**TAREAS DEL EJERCICIO**
[a] Responde estas preguntas sobre el estudio de la Eucaristía:
(i) ¿En qué lugar y en qué mes y año se fechó el estudio?
(ii) ¿Qué pasaje bíblico analiza el estudio?
(iii) Según el estudio, ¿quién construye la unidad y derriba las fronteras de la división?
[b] Prosigue el estudio sobre la Eucaristía con un párrafo nuevo que empiece después de su última oración.

**SECCIÓN DE TEXTO**
——
LA EUCARISTIA
ARQUIDICESIS DE VALENCIA
ESCUELA DE TEOLOGÍA PARA LAICOS
“Mons. Luis Eduardo Henríquez”
Cátedra: Documentos Paulinos
Valencia Edo. Carabobo
La Eucaristía según 1 Cor. 11,17-34
Lcdo. Heriberto Contreras
C.I. No. 6087997
Valencia, enero 2010
La Eucaristía según 1 Cor. 11,17-34
Este estudio de evangelio en 1 Corintios nos introduce en el misterio de Cristo: en la comunión, la entrega, la unión con él y con los hermanos, experimentando que todos formamos el cuerpo de Cristo, que los pobres son los miembros que hemos de cuidar con un amor y un esmero especial. El Espíritu es el que construye la unidad y derriba las fronteras de la división, para que la Eucaristía sea el memorial del Señor, el pan que une y alimenta todo el cuerpo de Cristo, la Iglesia.
——
**EXTRACTO DE DATOS**
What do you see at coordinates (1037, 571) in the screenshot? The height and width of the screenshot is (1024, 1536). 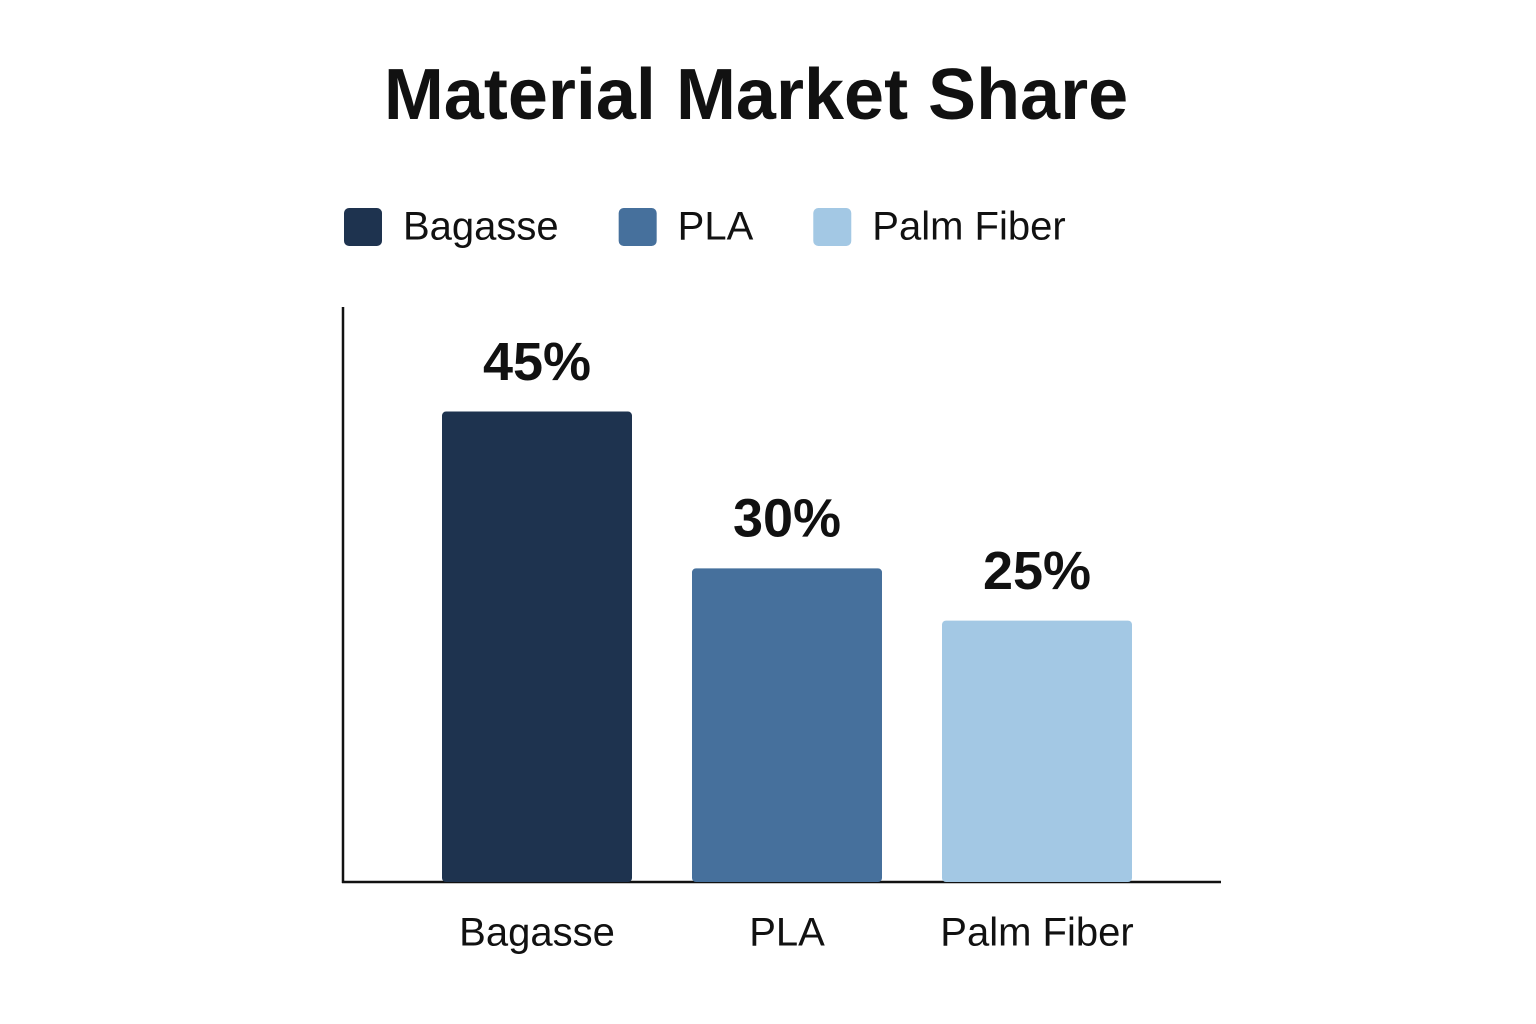 I see `value-label: 25%` at bounding box center [1037, 571].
——
**RESPUESTAS DE LA ACTIVIDAD**
[a]
(i) En Valencia, en enero de 2010.
(ii) 1 Cor. 11,17-34.
(iii) El Espíritu.

[b]
1. Corinto
El apóstol Pablo no podía dejar de anunciar el Evangelio en Corinto. Arrasada por los romanos en 146 a.C., espléndidamente reconstruida cien años después y declarada capital de Grecia el año 27 a.C., fue repoblada sobre todo por negociantes italianos. Enseguida acudieron a establecerse en la ciudad gentes procedentes de todas partes; los judíos eran especialmente numerosos. Con dos buenos puertos Corinto constituía un punto privilegiado para las relaciones comerciales entre Asia y Europa. La prosperidad económica marcaba decisivamente la vida de la ciudad: la buena marcha de los negocios requería un elevado número de esclavos (se dice que eran el doble de los ciudadanos libres) y atraía a multitud de trabajadores sin cualificar; por otra parte, la heterogeneidad de los habitantes y el tránsito de viajeros favorecía la confluencia de culturas, la variedad de ofertas religiosas, la abundancia de demostraciones deportivas y diversiones...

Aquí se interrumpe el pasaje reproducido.